## BEGIN Dataset records
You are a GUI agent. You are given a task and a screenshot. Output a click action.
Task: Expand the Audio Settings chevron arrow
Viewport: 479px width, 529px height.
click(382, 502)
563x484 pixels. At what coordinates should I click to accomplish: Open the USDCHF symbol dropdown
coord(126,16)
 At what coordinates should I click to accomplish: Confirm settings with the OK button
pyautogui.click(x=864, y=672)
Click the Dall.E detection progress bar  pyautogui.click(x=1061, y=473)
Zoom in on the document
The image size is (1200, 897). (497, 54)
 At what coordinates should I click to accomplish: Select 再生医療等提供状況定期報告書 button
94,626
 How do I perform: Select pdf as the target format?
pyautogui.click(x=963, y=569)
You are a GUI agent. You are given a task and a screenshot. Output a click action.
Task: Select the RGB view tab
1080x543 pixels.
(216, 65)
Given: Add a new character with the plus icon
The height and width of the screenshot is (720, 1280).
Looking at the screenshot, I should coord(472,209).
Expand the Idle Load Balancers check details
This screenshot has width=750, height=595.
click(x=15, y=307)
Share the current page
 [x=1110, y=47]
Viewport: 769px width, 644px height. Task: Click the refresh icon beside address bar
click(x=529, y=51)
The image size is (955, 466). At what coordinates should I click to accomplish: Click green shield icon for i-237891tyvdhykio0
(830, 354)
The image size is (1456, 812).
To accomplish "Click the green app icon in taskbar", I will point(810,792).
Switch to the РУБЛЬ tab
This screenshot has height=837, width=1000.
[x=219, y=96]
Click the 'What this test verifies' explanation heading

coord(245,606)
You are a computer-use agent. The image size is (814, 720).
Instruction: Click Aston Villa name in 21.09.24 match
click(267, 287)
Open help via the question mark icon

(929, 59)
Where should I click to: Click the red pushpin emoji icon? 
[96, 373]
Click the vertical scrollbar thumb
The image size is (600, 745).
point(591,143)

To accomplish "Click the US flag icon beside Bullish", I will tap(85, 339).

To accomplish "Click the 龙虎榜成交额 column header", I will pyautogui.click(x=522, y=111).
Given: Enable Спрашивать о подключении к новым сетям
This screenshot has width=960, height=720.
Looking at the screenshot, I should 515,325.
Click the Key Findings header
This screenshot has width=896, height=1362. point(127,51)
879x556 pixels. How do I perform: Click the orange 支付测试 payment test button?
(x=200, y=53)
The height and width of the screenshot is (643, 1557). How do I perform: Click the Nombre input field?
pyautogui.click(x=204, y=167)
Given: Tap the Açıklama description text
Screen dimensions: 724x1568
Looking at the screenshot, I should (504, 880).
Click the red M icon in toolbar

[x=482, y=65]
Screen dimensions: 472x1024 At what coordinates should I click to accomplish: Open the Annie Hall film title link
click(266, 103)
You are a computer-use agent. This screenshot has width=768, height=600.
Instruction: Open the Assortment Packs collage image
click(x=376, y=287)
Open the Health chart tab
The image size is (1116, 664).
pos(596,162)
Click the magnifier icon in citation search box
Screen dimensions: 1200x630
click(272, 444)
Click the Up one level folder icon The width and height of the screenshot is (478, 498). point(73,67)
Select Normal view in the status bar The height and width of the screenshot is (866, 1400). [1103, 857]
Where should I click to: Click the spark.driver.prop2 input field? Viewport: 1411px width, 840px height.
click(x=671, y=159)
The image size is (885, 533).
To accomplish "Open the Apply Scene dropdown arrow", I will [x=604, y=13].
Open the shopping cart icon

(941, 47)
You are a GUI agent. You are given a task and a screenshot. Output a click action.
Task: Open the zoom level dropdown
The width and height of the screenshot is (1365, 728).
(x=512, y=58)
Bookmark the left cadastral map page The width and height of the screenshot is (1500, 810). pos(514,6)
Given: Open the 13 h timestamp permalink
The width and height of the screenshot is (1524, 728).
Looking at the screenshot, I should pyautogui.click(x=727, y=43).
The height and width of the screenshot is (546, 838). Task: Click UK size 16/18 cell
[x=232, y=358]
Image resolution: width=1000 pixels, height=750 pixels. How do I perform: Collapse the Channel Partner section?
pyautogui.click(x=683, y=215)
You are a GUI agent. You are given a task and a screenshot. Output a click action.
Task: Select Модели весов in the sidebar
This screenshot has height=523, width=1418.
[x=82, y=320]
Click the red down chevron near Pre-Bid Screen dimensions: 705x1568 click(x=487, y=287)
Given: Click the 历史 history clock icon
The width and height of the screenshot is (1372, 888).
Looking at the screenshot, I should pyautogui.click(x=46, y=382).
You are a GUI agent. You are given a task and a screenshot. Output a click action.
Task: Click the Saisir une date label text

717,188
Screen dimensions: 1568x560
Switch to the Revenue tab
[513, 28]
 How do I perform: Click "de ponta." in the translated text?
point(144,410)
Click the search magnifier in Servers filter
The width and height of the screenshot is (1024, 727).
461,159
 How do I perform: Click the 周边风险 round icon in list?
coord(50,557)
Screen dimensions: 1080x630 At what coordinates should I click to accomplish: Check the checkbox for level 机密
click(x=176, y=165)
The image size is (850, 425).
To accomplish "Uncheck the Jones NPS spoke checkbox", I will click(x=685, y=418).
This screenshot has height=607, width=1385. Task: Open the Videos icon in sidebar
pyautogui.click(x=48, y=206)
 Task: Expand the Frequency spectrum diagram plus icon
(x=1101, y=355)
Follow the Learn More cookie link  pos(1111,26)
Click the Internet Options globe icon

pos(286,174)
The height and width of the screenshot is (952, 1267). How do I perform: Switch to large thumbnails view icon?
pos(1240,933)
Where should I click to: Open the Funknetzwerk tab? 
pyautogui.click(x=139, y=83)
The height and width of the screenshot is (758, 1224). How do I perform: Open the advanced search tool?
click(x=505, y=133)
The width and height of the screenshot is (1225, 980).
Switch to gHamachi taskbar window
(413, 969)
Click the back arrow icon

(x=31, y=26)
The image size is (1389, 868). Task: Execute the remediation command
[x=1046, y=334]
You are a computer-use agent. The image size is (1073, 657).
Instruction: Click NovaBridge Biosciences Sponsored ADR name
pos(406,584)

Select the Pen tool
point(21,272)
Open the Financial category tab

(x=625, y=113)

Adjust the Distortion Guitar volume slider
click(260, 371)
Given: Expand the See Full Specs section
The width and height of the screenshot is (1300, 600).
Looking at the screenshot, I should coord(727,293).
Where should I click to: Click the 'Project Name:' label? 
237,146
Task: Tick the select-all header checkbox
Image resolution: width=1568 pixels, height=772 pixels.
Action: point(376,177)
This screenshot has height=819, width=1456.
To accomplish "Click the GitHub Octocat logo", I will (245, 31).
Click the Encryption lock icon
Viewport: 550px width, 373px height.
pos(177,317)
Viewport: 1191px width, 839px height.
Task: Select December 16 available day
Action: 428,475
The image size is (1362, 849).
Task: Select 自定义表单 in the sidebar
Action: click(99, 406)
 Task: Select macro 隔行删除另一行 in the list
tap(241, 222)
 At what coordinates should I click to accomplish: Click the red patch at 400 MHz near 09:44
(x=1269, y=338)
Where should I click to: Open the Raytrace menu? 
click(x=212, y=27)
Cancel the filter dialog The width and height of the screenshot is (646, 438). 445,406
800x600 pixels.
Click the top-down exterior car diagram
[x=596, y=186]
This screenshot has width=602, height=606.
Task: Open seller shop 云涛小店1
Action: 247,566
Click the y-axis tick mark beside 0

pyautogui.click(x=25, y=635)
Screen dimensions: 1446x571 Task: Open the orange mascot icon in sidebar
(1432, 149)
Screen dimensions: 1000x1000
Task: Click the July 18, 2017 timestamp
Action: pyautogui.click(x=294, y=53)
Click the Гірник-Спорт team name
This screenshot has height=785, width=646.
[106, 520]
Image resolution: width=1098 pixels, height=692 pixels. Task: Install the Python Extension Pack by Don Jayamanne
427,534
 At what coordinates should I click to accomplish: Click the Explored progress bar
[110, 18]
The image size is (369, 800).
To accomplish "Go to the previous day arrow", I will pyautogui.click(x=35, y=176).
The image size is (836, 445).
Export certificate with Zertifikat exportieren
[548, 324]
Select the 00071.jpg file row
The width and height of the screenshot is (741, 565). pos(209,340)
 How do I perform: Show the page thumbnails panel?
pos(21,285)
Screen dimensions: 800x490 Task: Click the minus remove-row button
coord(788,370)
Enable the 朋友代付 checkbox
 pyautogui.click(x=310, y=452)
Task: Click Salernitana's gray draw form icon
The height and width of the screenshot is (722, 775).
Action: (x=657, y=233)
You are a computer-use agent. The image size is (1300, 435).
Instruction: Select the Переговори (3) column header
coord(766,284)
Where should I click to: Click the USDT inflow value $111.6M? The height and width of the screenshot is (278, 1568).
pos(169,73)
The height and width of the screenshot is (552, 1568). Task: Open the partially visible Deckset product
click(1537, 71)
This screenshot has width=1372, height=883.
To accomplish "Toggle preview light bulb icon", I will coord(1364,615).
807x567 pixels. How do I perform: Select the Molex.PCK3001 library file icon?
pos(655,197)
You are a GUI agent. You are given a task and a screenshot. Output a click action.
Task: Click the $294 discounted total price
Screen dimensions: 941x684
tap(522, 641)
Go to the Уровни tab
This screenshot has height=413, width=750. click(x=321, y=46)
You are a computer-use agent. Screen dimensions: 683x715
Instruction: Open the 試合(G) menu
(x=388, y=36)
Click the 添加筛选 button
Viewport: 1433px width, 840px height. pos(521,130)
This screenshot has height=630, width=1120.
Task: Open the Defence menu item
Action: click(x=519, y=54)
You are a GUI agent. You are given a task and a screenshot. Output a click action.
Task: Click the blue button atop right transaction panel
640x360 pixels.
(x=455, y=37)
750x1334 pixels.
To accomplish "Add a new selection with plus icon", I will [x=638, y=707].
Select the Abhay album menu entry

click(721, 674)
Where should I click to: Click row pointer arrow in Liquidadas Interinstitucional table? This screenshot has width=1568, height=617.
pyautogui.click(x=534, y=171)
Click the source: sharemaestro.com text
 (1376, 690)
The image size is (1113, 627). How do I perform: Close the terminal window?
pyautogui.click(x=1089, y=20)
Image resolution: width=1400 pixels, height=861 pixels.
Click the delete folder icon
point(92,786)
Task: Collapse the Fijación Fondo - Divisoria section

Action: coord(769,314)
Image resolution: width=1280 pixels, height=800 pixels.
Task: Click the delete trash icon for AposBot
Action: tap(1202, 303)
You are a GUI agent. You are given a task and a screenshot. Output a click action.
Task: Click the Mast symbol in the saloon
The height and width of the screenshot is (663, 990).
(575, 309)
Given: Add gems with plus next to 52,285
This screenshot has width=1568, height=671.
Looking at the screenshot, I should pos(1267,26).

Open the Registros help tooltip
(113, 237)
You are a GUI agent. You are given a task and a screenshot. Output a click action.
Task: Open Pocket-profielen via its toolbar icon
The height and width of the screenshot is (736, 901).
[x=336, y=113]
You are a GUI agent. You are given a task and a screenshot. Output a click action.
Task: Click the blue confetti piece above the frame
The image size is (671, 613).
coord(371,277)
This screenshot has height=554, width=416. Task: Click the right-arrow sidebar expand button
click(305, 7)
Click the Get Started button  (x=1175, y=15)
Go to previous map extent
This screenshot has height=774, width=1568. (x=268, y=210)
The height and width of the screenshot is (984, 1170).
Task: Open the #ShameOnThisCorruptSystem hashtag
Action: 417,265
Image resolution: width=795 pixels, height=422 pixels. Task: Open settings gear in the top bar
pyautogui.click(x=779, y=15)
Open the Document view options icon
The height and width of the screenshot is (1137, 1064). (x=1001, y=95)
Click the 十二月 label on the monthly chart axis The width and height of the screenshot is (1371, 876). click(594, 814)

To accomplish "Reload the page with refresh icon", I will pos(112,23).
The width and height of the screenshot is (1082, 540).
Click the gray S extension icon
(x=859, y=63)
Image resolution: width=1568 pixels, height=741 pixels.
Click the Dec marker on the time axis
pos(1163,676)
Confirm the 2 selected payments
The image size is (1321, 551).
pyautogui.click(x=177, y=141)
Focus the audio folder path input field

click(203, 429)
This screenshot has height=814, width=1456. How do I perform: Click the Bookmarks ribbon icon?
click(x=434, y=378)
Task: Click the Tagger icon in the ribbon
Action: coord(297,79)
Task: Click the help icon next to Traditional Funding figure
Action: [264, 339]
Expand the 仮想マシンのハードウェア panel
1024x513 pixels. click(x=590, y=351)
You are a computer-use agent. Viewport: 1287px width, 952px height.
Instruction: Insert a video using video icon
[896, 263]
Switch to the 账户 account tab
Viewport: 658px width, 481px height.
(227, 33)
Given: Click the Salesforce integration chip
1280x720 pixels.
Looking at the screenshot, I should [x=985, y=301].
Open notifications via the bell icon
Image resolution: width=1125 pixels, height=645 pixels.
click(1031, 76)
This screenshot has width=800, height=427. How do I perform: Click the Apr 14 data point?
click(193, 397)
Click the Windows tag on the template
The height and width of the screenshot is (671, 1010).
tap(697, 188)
## END Dataset records
### [Task to carry out]
Retype the records from the line that contains "At what coordinates should I click to accomplish: Click the red" through the line that contains "pyautogui.click(x=25, y=635)", keeping both of those lines.

### [Exercise solution]
 At what coordinates should I click to accomplish: Click the red patch at 400 MHz near 09:44
(x=1269, y=338)
Where should I click to: Open the Raytrace menu? 
click(x=212, y=27)
Cancel the filter dialog The width and height of the screenshot is (646, 438). 445,406
800x600 pixels.
Click the top-down exterior car diagram
[x=596, y=186]
This screenshot has width=602, height=606.
Task: Open seller shop 云涛小店1
Action: 247,566
Click the y-axis tick mark beside 0

pyautogui.click(x=25, y=635)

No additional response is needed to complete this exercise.